_Records for the task_:
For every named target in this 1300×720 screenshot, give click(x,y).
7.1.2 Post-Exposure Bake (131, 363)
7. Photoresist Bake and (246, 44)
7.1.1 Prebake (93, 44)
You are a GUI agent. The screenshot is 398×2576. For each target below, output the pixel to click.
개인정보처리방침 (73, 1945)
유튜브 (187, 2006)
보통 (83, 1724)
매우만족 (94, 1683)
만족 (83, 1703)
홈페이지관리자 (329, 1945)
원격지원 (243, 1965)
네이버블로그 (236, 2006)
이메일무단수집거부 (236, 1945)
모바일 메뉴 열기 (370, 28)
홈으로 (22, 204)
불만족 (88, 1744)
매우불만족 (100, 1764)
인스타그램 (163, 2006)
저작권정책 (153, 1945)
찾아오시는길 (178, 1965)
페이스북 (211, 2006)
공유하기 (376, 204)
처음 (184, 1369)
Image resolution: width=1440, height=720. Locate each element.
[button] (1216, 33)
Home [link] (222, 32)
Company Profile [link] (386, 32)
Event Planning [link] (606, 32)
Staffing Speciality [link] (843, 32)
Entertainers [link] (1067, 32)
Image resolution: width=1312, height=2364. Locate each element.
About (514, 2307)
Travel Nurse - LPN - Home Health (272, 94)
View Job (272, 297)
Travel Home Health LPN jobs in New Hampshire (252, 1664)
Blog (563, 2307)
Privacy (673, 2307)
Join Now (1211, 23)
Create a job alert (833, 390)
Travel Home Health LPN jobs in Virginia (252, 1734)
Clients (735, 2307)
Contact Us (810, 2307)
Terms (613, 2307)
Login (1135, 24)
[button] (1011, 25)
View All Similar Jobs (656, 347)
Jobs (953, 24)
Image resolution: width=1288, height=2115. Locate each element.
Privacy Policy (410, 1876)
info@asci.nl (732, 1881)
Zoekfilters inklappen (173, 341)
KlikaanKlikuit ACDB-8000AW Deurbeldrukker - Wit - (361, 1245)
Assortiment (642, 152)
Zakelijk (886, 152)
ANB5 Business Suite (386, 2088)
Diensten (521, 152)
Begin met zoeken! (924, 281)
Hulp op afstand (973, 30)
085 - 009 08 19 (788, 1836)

_Written problem_:
Copy the lines above without any change, starting with the line that contains "만족 (83, 1703)" and continuing through the line that contains "Contact Us (810, 2307)", both of them included.

_Solution below_:
만족 (83, 1703)
홈페이지관리자 (329, 1945)
원격지원 (243, 1965)
네이버블로그 (236, 2006)
이메일무단수집거부 (236, 1945)
모바일 메뉴 열기 (370, 28)
홈으로 (22, 204)
불만족 (88, 1744)
매우불만족 (100, 1764)
인스타그램 (163, 2006)
저작권정책 (153, 1945)
찾아오시는길 (178, 1965)
페이스북 (211, 2006)
공유하기 (376, 204)
처음 (184, 1369)
Image resolution: width=1440, height=720. Locate each element.
[button] (1216, 33)
Home [link] (222, 32)
Company Profile [link] (386, 32)
Event Planning [link] (606, 32)
Staffing Speciality [link] (843, 32)
Entertainers [link] (1067, 32)
Image resolution: width=1312, height=2364. Locate each element.
About (514, 2307)
Travel Nurse - LPN - Home Health (272, 94)
View Job (272, 297)
Travel Home Health LPN jobs in New Hampshire (252, 1664)
Blog (563, 2307)
Privacy (673, 2307)
Join Now (1211, 23)
Create a job alert (833, 390)
Travel Home Health LPN jobs in Virginia (252, 1734)
Clients (735, 2307)
Contact Us (810, 2307)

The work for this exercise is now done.